:: Extracted material ::

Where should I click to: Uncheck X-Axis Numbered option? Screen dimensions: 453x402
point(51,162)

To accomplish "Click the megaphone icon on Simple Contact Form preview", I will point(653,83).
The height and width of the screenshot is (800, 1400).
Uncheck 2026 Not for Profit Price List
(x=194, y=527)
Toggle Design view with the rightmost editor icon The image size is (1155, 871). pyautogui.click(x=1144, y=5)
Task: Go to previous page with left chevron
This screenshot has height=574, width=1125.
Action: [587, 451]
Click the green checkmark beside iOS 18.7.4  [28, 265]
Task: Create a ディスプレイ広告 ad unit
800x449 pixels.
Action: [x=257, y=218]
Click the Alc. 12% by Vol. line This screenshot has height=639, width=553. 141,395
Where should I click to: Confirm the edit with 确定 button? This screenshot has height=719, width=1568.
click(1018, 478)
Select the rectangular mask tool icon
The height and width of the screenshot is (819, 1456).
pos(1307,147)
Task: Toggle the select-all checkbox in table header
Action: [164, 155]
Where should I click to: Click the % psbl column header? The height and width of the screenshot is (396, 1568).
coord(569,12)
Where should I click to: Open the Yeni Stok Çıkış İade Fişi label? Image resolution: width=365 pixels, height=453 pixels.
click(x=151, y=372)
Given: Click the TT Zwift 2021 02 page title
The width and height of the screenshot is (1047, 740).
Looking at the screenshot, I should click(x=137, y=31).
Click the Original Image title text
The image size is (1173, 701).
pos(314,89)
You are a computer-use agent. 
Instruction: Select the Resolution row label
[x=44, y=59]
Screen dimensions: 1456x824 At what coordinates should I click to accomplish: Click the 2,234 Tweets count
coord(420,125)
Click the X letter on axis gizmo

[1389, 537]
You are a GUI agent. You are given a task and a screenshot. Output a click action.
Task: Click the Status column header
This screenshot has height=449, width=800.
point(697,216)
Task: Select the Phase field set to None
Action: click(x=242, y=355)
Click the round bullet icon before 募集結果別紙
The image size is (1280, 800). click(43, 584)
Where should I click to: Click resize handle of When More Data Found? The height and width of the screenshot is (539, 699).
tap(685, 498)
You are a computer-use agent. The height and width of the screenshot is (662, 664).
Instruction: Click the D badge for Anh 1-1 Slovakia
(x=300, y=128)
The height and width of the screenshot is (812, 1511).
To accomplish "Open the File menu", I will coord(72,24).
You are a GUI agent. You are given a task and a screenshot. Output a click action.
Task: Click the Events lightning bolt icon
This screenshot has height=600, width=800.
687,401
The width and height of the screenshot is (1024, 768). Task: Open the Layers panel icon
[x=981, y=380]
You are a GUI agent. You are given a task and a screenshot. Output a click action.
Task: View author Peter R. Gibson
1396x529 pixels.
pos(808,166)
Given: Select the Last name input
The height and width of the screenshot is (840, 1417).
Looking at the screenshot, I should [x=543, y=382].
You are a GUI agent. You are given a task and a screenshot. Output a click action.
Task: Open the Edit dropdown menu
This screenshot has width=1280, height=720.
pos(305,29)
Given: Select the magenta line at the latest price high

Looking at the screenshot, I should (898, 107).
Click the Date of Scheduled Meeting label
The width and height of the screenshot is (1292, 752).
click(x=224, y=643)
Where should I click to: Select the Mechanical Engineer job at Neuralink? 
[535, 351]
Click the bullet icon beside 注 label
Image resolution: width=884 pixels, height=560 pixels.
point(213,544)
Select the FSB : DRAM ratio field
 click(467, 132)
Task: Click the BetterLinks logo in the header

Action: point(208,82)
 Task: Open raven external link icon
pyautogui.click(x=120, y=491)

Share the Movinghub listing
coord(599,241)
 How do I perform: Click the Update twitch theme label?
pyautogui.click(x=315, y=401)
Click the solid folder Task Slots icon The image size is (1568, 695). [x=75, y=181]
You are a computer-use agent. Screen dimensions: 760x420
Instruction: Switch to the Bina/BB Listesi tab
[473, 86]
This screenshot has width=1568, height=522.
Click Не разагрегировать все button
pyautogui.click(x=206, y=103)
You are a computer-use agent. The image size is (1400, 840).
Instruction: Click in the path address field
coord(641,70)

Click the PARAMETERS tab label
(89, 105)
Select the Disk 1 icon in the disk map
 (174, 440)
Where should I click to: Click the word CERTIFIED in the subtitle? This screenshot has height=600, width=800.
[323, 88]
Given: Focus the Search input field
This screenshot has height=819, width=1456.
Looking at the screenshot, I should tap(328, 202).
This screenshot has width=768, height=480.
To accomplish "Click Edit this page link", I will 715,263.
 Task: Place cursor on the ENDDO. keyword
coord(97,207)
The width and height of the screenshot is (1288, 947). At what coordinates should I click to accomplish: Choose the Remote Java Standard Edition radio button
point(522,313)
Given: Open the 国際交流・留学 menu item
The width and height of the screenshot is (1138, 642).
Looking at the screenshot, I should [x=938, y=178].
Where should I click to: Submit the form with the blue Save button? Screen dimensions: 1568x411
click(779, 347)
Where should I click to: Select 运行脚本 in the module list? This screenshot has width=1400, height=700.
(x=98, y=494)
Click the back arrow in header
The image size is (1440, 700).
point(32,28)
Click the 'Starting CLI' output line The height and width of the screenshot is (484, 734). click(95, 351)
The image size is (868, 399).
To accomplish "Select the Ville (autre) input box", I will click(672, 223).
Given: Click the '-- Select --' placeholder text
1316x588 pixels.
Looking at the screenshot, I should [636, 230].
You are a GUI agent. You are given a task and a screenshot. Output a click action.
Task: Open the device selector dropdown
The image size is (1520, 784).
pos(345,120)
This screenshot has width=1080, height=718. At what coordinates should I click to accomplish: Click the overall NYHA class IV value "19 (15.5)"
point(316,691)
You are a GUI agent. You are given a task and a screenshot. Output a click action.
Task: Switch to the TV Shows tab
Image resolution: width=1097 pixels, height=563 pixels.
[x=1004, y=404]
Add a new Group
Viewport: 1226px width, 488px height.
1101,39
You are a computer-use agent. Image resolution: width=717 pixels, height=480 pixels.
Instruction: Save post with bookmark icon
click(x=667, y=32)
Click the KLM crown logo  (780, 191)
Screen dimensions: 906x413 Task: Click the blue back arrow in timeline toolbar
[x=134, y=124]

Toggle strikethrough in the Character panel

:::

= Exercise =
Extract all of the data shown above and repeat it verbatim.

= Result =
Where should I click to: Uncheck X-Axis Numbered option? Screen dimensions: 453x402
point(51,162)

To accomplish "Click the megaphone icon on Simple Contact Form preview", I will point(653,83).
The height and width of the screenshot is (800, 1400).
Uncheck 2026 Not for Profit Price List
(x=194, y=527)
Toggle Design view with the rightmost editor icon The image size is (1155, 871). pyautogui.click(x=1144, y=5)
Task: Go to previous page with left chevron
This screenshot has height=574, width=1125.
Action: [587, 451]
Click the green checkmark beside iOS 18.7.4  [28, 265]
Task: Create a ディスプレイ広告 ad unit
800x449 pixels.
Action: [x=257, y=218]
Click the Alc. 12% by Vol. line This screenshot has height=639, width=553. 141,395
Where should I click to: Confirm the edit with 确定 button? This screenshot has height=719, width=1568.
click(1018, 478)
Select the rectangular mask tool icon
The height and width of the screenshot is (819, 1456).
pos(1307,147)
Task: Toggle the select-all checkbox in table header
Action: [164, 155]
Where should I click to: Click the % psbl column header? The height and width of the screenshot is (396, 1568).
coord(569,12)
Where should I click to: Open the Yeni Stok Çıkış İade Fişi label? Image resolution: width=365 pixels, height=453 pixels.
click(x=151, y=372)
Given: Click the TT Zwift 2021 02 page title
The width and height of the screenshot is (1047, 740).
Looking at the screenshot, I should click(x=137, y=31).
Click the Original Image title text
The image size is (1173, 701).
pos(314,89)
You are a computer-use agent. 
Instruction: Select the Resolution row label
[x=44, y=59]
Screen dimensions: 1456x824 At what coordinates should I click to accomplish: Click the 2,234 Tweets count
coord(420,125)
Click the X letter on axis gizmo

[1389, 537]
You are a GUI agent. You are given a task and a screenshot. Output a click action.
Task: Click the Status column header
This screenshot has height=449, width=800.
point(697,216)
Task: Select the Phase field set to None
Action: click(x=242, y=355)
Click the round bullet icon before 募集結果別紙
The image size is (1280, 800). click(43, 584)
Where should I click to: Click resize handle of When More Data Found? The height and width of the screenshot is (539, 699).
tap(685, 498)
You are a computer-use agent. The height and width of the screenshot is (662, 664).
Instruction: Click the D badge for Anh 1-1 Slovakia
(x=300, y=128)
The height and width of the screenshot is (812, 1511).
To accomplish "Open the File menu", I will coord(72,24).
You are a GUI agent. You are given a task and a screenshot. Output a click action.
Task: Click the Events lightning bolt icon
This screenshot has height=600, width=800.
687,401
The width and height of the screenshot is (1024, 768). Task: Open the Layers panel icon
[x=981, y=380]
You are a GUI agent. You are given a task and a screenshot. Output a click action.
Task: View author Peter R. Gibson
1396x529 pixels.
pos(808,166)
Given: Select the Last name input
The height and width of the screenshot is (840, 1417).
Looking at the screenshot, I should [x=543, y=382].
You are a GUI agent. You are given a task and a screenshot. Output a click action.
Task: Open the Edit dropdown menu
This screenshot has width=1280, height=720.
pos(305,29)
Given: Select the magenta line at the latest price high

Looking at the screenshot, I should (898, 107).
Click the Date of Scheduled Meeting label
The width and height of the screenshot is (1292, 752).
click(x=224, y=643)
Where should I click to: Select the Mechanical Engineer job at Neuralink? 
[535, 351]
Click the bullet icon beside 注 label
Image resolution: width=884 pixels, height=560 pixels.
point(213,544)
Select the FSB : DRAM ratio field
 click(467, 132)
Task: Click the BetterLinks logo in the header

Action: point(208,82)
 Task: Open raven external link icon
pyautogui.click(x=120, y=491)

Share the Movinghub listing
coord(599,241)
 How do I perform: Click the Update twitch theme label?
pyautogui.click(x=315, y=401)
Click the solid folder Task Slots icon The image size is (1568, 695). [x=75, y=181]
You are a computer-use agent. Screen dimensions: 760x420
Instruction: Switch to the Bina/BB Listesi tab
[473, 86]
This screenshot has width=1568, height=522.
Click Не разагрегировать все button
pyautogui.click(x=206, y=103)
You are a computer-use agent. The image size is (1400, 840).
Instruction: Click in the path address field
coord(641,70)

Click the PARAMETERS tab label
(89, 105)
Select the Disk 1 icon in the disk map
 (174, 440)
Where should I click to: Click the word CERTIFIED in the subtitle? This screenshot has height=600, width=800.
[323, 88]
Given: Focus the Search input field
This screenshot has height=819, width=1456.
Looking at the screenshot, I should tap(328, 202).
This screenshot has width=768, height=480.
To accomplish "Click Edit this page link", I will 715,263.
 Task: Place cursor on the ENDDO. keyword
coord(97,207)
The width and height of the screenshot is (1288, 947). At what coordinates should I click to accomplish: Choose the Remote Java Standard Edition radio button
point(522,313)
Given: Open the 国際交流・留学 menu item
The width and height of the screenshot is (1138, 642).
Looking at the screenshot, I should [x=938, y=178].
Where should I click to: Submit the form with the blue Save button? Screen dimensions: 1568x411
click(779, 347)
Where should I click to: Select 运行脚本 in the module list? This screenshot has width=1400, height=700.
(x=98, y=494)
Click the back arrow in header
The image size is (1440, 700).
point(32,28)
Click the 'Starting CLI' output line The height and width of the screenshot is (484, 734). click(95, 351)
The image size is (868, 399).
To accomplish "Select the Ville (autre) input box", I will click(672, 223).
Given: Click the '-- Select --' placeholder text
1316x588 pixels.
Looking at the screenshot, I should [636, 230].
You are a GUI agent. You are given a task and a screenshot. Output a click action.
Task: Open the device selector dropdown
The image size is (1520, 784).
pos(345,120)
This screenshot has width=1080, height=718. At what coordinates should I click to accomplish: Click the overall NYHA class IV value "19 (15.5)"
point(316,691)
You are a GUI agent. You are given a task and a screenshot. Output a click action.
Task: Switch to the TV Shows tab
Image resolution: width=1097 pixels, height=563 pixels.
[x=1004, y=404]
Add a new Group
Viewport: 1226px width, 488px height.
1101,39
You are a computer-use agent. Image resolution: width=717 pixels, height=480 pixels.
Instruction: Save post with bookmark icon
click(x=667, y=32)
Click the KLM crown logo  (780, 191)
Screen dimensions: 906x413 Task: Click the blue back arrow in timeline toolbar
[x=134, y=124]

Toggle strikethrough in the Character panel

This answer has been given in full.